Yes and no. I’m thrilled to be feeling better. I’m thrilled to be weaned off prednisone. But what most normal-health-functioning people don’t realize is that for the chronically ill, “better” is a spectrum. I don’t go from sick to well in a day flat. When I say “I’m feeling better,” it simply means that currently, I’m having more good days than bad days, which is something to celebrate.

But if I take that celebration public, I’m nervous about the response. I’m nervous that people will assume “better” means I’m back to my vodka drinking, burger eating, dancing-til-the-bars-close self (and believe me–– I wish that were the case. That girl was fucking fun.) I’m worried if they get it in their heads that I’m “better,” they’ll assume all the bad days are behind me. They’ll expect too much, and they’ll be disappointed.

So I guess I’m outing my secret right now–– I’m feeling better. My hair stopped falling out. I’ve started to drop some of the weight prednisone packed on me. I’m getting more sleep. I can occasionally eat candy and chips and not worry my intestines are gonna fall out of my butt as a result.

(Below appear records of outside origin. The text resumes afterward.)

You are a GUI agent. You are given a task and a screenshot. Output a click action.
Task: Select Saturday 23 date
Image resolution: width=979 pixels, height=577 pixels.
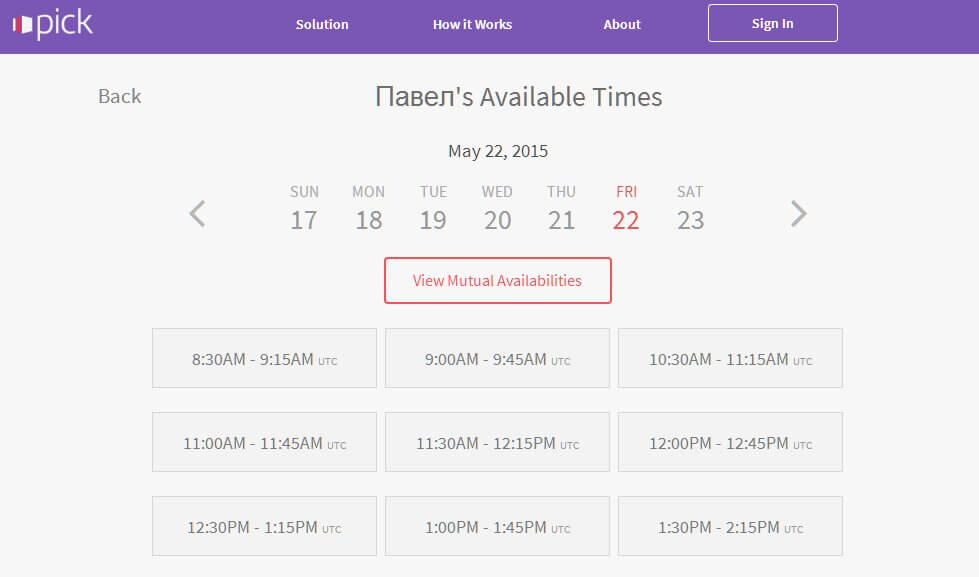pos(690,208)
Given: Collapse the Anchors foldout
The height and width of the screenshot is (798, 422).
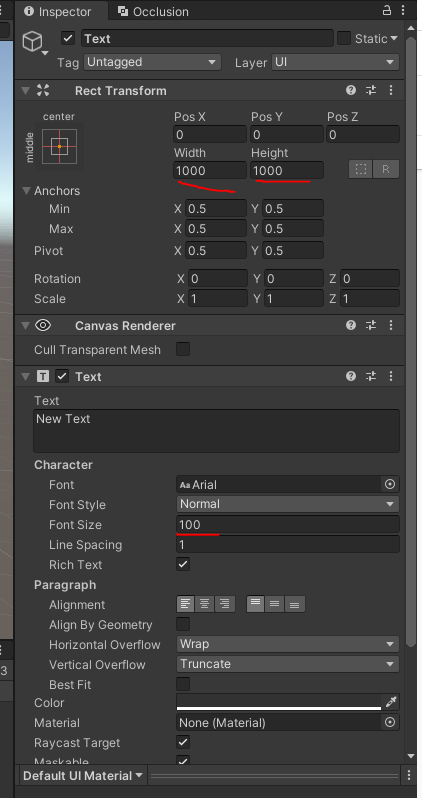Looking at the screenshot, I should click(x=26, y=191).
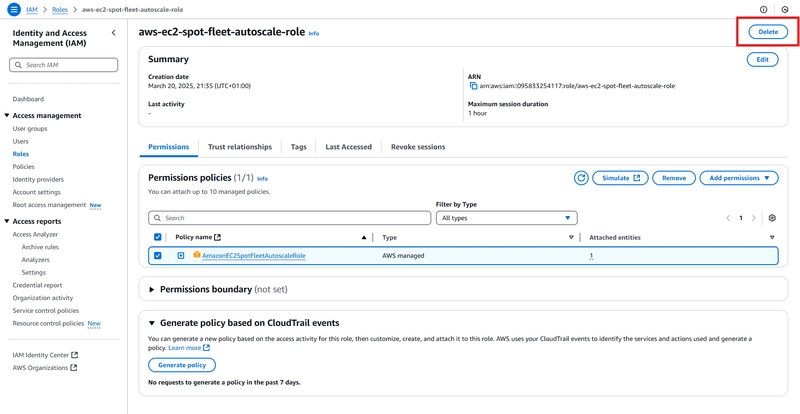Screen dimensions: 800x414
Task: Collapse the IAM side panel arrow
Action: [113, 33]
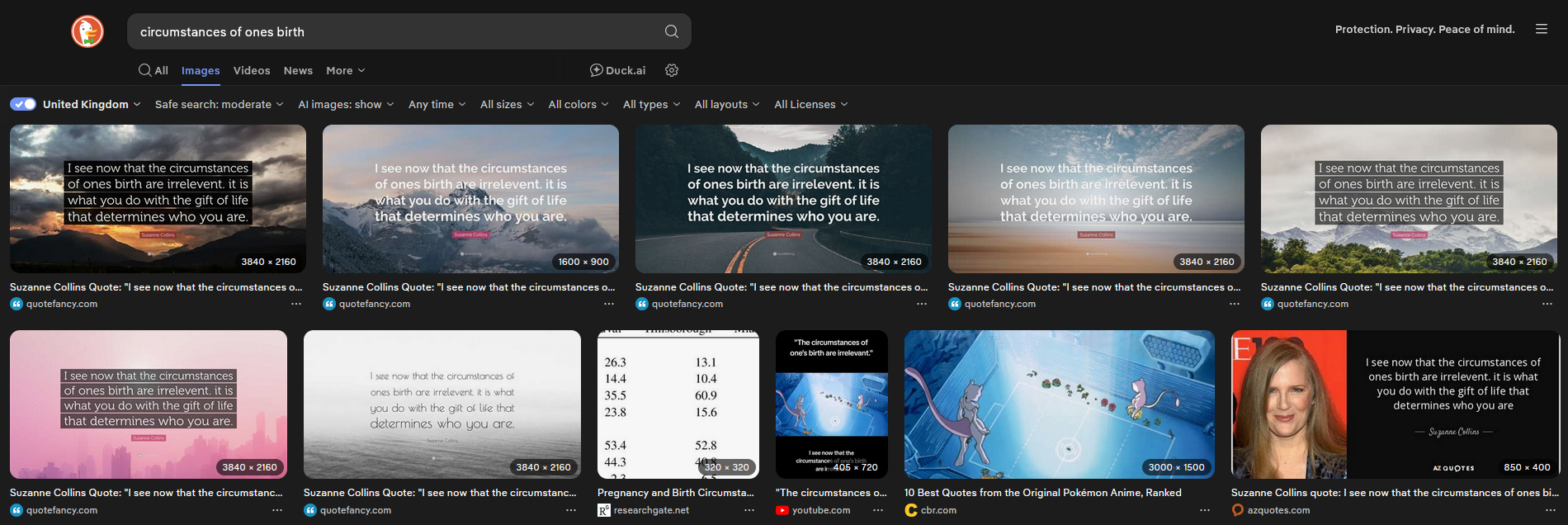Click the search query input field
Screen dimensions: 1568x525
pyautogui.click(x=396, y=31)

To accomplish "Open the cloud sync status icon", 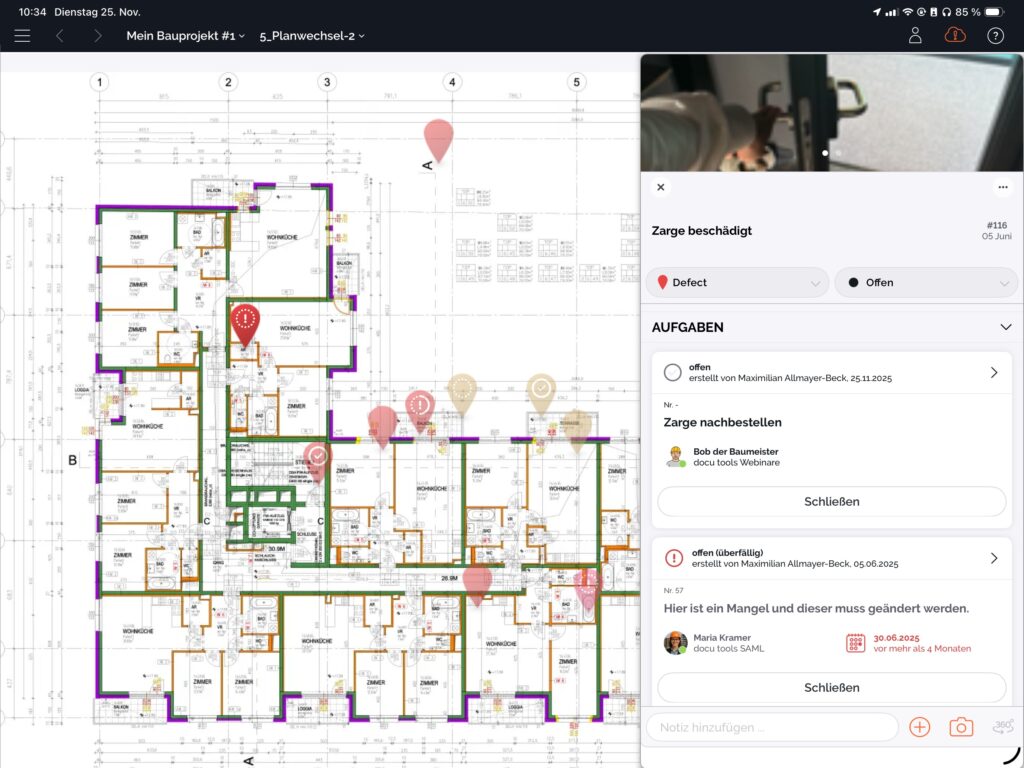I will tap(955, 36).
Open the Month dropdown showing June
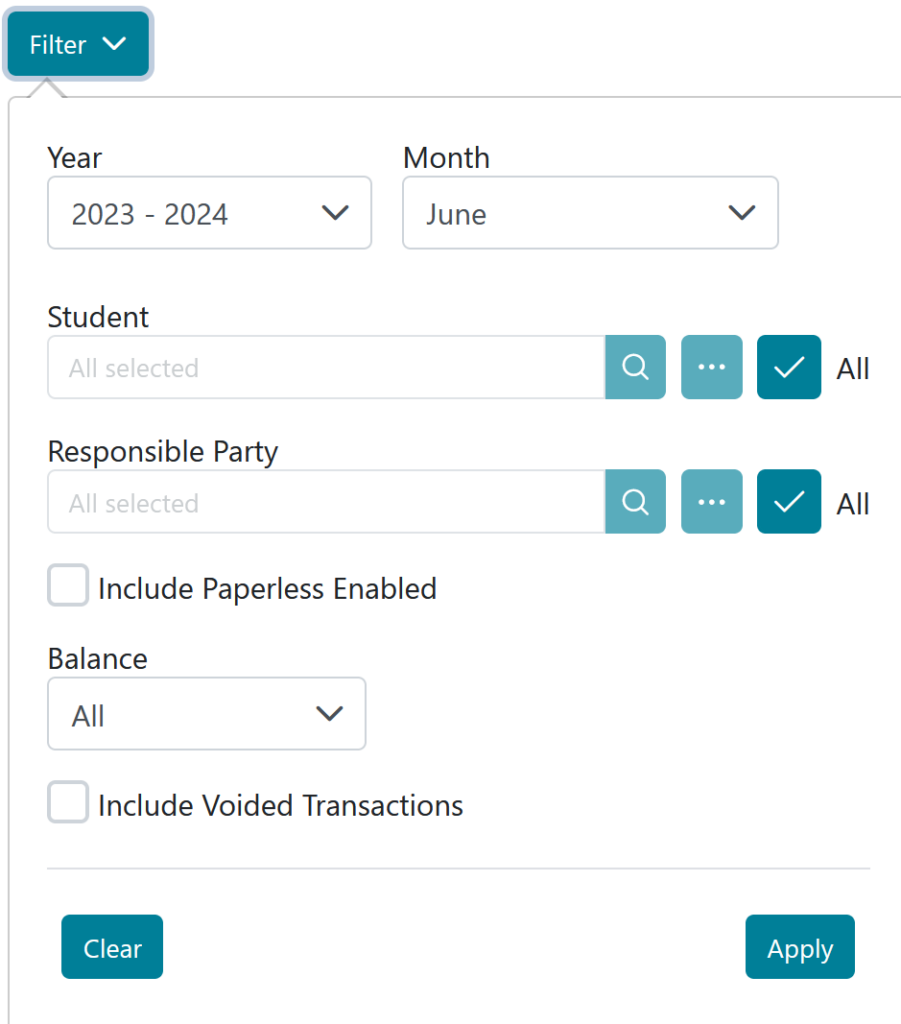This screenshot has height=1024, width=901. pos(590,212)
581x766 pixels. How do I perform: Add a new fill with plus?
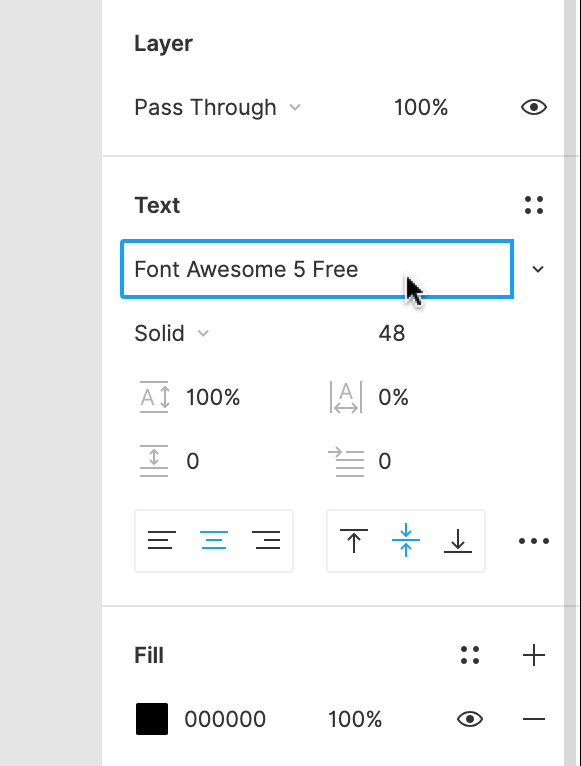pyautogui.click(x=534, y=655)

On the flip side, the fatigue still lingers like a bad ex-boyfriend who won’t stop texting me. I still go to bed at around eight most nights. I still take ten pills a day, on average. I still have to stick to a diet of mostly bland foods like fish, bread, and eggs. I’m still dying for a cheeseburger and a big ass sangria.
Feeling good enough to spend the day with my best friends and their moms a few weeks back
So maybe instead of saying I’m better, I’ll just say I’m on an upswing. I can finally see the light at the end of the tunnel that’s been this flare. I know now that an autoimmune disease isn’t something you can just ignore and hope it goes away–– it’s part of my life, and I’ll always be at risk of another life-altering health situation. But I’m choosing to be cautiously optimistic about the parts of me that are feeling better. And I’m choosing, based on writing this, to stop keeping it a secret.

So HEY GUYS, I’M FEELING BETTER. Let’s just celebrate the news at like, 5 PM so I can still be in bed by 8.